If you find yourself paying more for a Slider, Thickburger, or Baconator, you might want to blame the renewable-fuel standard, says a video put out by Feed Food Fairness in opposition to the corn-ethanol mandate.
Refiners will likely blend around 13 million gallons of corn ethanol next year — a level set by the Environmental Protection Agency — which some say is driving up prices across the food industry for other corn-dependent products. Feed Food Fairness is a campaign launched this summer by the National Council of Chain Restaurants to push for repeal of the standard.
White Castle President Lisa Ingram says in the video that her company has seen a 47 percent spike in beef prices since the start of the renewable-fuel standard, with the implication that much of that jump is due to increased feed prices for cattle farmers. The increase carries a $15,000-per-restaurant cost, she said. “When we have fluctuations in our food costs, that impacts our ability to be able to provide value to our customers,” Ingram said.
Hardee’s and Wendy’s franchisees also speak out against the standard, saying it cuts their profits and, by extension, job creation.

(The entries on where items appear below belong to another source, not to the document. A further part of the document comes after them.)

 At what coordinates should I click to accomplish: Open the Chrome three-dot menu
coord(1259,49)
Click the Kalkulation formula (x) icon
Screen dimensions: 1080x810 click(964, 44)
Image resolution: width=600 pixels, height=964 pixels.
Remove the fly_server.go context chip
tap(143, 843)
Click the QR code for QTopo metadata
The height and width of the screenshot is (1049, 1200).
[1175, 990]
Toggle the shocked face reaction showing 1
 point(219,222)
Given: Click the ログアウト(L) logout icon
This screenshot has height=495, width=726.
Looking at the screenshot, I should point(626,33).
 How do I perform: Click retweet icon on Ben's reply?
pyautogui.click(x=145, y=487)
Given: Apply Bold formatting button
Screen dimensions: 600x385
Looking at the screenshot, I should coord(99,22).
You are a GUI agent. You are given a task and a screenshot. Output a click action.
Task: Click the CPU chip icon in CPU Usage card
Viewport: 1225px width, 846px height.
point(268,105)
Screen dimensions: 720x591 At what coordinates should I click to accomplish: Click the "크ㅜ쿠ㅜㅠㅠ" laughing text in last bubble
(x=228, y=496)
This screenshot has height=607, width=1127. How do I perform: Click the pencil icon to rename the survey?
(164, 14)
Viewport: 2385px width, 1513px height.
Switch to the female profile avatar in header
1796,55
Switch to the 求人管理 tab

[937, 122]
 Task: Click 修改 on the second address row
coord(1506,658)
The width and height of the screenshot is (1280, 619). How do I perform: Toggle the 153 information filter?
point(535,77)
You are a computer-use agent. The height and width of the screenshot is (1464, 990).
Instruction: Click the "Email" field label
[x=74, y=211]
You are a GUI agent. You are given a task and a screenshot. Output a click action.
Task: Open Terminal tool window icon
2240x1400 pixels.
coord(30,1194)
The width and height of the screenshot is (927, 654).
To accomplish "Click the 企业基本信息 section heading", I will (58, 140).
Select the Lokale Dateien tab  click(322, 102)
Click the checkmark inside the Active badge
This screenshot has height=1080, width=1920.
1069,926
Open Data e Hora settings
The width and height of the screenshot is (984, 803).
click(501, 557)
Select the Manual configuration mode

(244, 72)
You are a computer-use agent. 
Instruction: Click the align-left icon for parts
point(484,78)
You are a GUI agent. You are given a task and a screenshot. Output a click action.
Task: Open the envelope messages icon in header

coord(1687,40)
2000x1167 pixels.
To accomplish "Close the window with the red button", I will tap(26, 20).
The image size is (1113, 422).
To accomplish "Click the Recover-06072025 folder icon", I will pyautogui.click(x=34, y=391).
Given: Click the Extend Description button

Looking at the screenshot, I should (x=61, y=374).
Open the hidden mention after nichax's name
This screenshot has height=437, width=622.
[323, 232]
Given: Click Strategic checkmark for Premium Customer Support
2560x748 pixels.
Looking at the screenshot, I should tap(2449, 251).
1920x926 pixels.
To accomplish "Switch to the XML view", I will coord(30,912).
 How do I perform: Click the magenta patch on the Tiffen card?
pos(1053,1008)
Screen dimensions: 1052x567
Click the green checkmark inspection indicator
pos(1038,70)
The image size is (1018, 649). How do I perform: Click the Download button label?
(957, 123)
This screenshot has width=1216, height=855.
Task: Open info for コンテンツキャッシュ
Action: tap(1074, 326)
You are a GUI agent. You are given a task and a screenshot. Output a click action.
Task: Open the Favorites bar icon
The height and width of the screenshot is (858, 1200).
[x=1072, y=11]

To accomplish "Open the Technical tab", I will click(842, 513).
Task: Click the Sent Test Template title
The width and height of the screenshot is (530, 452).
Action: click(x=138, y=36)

Last week, 165 House members signed a letter calling for reductions in next year’s corn-ethanol mandate. Sens. Dianne Feinstein, D-Calif., and Tom Coburn, R-Okla., are expected to unveil legislation this week that would eliminate the corn-ethanol mandate altogether. Industry groups such as the American Petroleum Institute have also called for a reduction in ethanol blends, but biofuels makers are pushing back with arguments that cutbacks would hamper a growing industry.